One sector that is experiencing a rise in activity this year is, of course, Health and social work, although even in this case the full-year increase is pretty small. Many medical procedures and admissions have been cancelled, and some people are choosing to delay or forego treatment or care.

Sustained sectoral changes over the medium-term

Looking beyond this year and next, there is the possibility that many aspects of life will have permanently changed, as part of the ‘new normal’. It is possible, for example, that growth in the demand for air travel will have been permanently weakened by the widespread adoption of online business meetings, and also that the growth in demand for office space will be reduced by a widespread adoption of homeworking. Both of those would tend to boost demand for Information and communications services and hardware, but might impact negatively on sectors as diverse as aero-engine manufacturing and Real estate.

At this stage it is too early to make strong predictions along those lines. The evidence base does not yet exist. However, one prediction that does feel robust is that the Health and social work sector will see sustained growth, not just now but over the medium term. The aging of the population was a reason for expecting that to be the case long before the current crisis hit; the present emergency must surely strengthen that argument.

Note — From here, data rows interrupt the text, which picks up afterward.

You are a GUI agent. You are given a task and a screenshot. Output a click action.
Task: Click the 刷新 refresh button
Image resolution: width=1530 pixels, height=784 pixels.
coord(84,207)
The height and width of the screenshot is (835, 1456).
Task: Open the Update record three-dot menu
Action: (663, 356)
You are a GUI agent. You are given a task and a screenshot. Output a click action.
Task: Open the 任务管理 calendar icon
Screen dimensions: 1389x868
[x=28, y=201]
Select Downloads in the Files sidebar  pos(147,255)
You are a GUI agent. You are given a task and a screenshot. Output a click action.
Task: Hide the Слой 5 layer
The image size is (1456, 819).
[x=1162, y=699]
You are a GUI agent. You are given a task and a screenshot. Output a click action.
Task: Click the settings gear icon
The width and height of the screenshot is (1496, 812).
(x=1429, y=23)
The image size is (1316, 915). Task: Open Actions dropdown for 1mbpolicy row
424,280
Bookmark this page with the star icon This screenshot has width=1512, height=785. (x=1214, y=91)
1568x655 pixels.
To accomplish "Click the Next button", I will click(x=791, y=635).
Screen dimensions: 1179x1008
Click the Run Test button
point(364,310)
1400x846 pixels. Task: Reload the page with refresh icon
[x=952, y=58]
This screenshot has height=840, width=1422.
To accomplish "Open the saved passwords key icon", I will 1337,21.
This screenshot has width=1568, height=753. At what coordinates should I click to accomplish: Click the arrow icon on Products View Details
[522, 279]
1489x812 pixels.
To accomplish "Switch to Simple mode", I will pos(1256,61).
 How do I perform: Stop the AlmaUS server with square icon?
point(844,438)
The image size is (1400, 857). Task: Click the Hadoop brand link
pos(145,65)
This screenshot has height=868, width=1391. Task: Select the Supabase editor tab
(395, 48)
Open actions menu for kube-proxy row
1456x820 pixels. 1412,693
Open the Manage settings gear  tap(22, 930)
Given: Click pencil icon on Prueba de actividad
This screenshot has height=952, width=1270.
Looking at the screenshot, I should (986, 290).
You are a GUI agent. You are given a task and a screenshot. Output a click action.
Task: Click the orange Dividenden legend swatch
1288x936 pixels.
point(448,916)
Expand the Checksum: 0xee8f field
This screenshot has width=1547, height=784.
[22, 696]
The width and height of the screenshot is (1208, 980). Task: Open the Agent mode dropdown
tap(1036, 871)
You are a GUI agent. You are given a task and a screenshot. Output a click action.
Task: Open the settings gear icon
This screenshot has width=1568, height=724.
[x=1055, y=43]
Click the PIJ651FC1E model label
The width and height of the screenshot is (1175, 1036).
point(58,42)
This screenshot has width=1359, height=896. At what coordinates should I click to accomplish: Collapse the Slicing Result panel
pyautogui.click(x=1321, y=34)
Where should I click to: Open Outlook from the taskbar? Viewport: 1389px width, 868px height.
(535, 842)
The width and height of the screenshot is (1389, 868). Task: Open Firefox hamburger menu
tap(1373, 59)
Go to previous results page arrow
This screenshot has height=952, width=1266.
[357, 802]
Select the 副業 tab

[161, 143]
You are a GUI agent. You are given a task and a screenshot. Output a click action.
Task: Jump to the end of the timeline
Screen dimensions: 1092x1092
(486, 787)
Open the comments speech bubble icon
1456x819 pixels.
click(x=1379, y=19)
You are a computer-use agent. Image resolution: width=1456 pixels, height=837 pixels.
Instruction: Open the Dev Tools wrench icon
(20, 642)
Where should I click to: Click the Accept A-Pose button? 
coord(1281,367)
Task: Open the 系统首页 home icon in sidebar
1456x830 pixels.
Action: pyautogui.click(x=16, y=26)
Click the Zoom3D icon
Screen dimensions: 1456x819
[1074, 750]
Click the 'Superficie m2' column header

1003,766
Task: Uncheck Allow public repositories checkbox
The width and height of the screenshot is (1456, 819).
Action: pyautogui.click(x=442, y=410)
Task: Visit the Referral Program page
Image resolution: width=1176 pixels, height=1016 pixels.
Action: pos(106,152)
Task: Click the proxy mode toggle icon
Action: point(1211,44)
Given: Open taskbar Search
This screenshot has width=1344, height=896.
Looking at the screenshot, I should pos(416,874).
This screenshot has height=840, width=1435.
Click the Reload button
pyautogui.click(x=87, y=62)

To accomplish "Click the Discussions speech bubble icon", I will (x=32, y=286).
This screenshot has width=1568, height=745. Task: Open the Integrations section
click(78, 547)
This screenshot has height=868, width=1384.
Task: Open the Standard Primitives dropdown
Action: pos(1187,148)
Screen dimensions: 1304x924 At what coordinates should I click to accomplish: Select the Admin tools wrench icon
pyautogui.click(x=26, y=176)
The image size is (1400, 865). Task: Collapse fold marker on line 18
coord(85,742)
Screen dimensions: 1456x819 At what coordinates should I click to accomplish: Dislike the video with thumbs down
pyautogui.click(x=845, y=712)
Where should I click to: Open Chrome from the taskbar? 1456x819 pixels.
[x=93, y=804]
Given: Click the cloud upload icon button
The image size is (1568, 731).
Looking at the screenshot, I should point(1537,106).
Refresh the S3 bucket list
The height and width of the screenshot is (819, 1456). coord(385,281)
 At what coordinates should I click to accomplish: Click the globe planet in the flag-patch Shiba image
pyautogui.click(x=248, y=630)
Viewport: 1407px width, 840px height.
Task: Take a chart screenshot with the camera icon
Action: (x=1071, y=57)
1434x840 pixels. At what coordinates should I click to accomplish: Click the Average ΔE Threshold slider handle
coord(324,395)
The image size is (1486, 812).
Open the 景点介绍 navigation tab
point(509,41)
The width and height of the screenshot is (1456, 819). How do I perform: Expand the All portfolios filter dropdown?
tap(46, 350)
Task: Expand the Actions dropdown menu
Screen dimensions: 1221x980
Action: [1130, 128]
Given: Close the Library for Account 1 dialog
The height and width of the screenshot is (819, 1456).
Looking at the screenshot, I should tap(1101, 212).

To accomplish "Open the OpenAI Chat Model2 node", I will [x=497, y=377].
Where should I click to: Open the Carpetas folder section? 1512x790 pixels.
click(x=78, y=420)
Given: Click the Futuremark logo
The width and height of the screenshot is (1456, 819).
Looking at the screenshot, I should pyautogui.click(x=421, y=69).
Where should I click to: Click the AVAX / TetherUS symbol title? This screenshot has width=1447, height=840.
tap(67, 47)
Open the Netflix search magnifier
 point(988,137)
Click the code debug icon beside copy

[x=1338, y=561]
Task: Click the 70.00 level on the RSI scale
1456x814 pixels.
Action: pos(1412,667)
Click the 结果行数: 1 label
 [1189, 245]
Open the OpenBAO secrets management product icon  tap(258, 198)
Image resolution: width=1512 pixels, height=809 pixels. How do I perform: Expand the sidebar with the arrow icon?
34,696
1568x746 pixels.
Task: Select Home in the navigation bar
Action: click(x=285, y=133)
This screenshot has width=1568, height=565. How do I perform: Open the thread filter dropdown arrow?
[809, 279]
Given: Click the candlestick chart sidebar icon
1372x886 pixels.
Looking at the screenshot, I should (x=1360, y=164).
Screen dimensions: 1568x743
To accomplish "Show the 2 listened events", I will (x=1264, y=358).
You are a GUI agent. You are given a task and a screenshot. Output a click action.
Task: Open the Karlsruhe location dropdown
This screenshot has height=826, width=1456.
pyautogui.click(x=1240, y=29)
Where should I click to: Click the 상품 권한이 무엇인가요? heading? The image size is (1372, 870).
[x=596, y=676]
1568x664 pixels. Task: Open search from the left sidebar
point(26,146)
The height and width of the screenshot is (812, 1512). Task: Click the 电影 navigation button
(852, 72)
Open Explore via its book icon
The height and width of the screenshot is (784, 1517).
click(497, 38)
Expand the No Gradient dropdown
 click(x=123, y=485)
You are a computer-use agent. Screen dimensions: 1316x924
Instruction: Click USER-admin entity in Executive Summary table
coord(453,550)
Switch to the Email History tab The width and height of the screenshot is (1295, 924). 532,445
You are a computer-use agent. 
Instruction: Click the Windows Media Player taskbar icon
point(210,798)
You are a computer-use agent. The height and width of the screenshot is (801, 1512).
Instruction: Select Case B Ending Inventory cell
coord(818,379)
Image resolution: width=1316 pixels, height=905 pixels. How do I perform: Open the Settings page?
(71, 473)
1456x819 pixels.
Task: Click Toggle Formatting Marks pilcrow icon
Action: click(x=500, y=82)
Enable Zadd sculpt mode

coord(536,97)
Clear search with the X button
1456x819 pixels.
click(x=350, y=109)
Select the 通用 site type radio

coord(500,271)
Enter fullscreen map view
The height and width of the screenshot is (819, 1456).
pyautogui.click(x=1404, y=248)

Indeed, the sector looks set to experience growth in both output and employment that is similar to the likely growth rates for the three sectors that are normally thought of as the drivers of expansion of the national economy: Information and communications; Professional, scientific and technical services; and Administration and support services sectors (the last of which is gradually reinventing itself as part of the online economy). These sectors are also normally largely office-based, and that means that (along with Public administration) they have been better able than most to adopt homeworking. That is also likely to have given them some helpful resilience in 2020.

Figure 2: GVA and employment changes % y/y 2020-25

Challenges for manufacturing and financial services

Unfortunately, the same remarks do not apply to Manufacturing, a sector which may well see both lower output and lower employment in 2025 than in 2019. That is despite an expected strong recovery in activity in 2021, as companies respond to a probable surge in demand and the relaxation of supply constraints. The main concern here is the UK’s impending exit from the Single Market. The Oxford Economics forecasts assume that there will be a two-year extension to the current transition arrangement (which is due to end on 31 December). But even so, the task of negotiating favourable trade deals with the US and China as well as with the EU is a daunting one. Meanwhile, there is no reason to expect a spontaneous improvement in the underlying competitiveness of UK manufacturers, which is heavily governed by the scale and effectiveness of investment in capital equipment, in people and in research and innovation. The net result is that Oxford Economics forecasts a decline in manufacturing output in 2023, and slow growth in other years, after the 2021 bounce back.

It is no comfort that another sector which faces medium-term challenges is Financial services, which will probably continue to be squeezed by a variety of factors, including: digital transactions technology that bypasses banks; tight regulations to prevent over-selling (a problem in the past); requirements that businesses maintain large capital bases, which can also inhibit rapid growth; and the UK’s uncertain relations with the EU. Oxford Economics forecasts that over the period to 2025 the sector will lag, not lead, the economy as a whole: indeed, its output actually declines over the full period, marginally. Combined with a manufacturing sector that is also under pressure, and the inevitable impact of coronavirus on company finances and confidence across the board, this is a challenge for the UK economy, which for many years was partly driven by the expansion of the finance sector.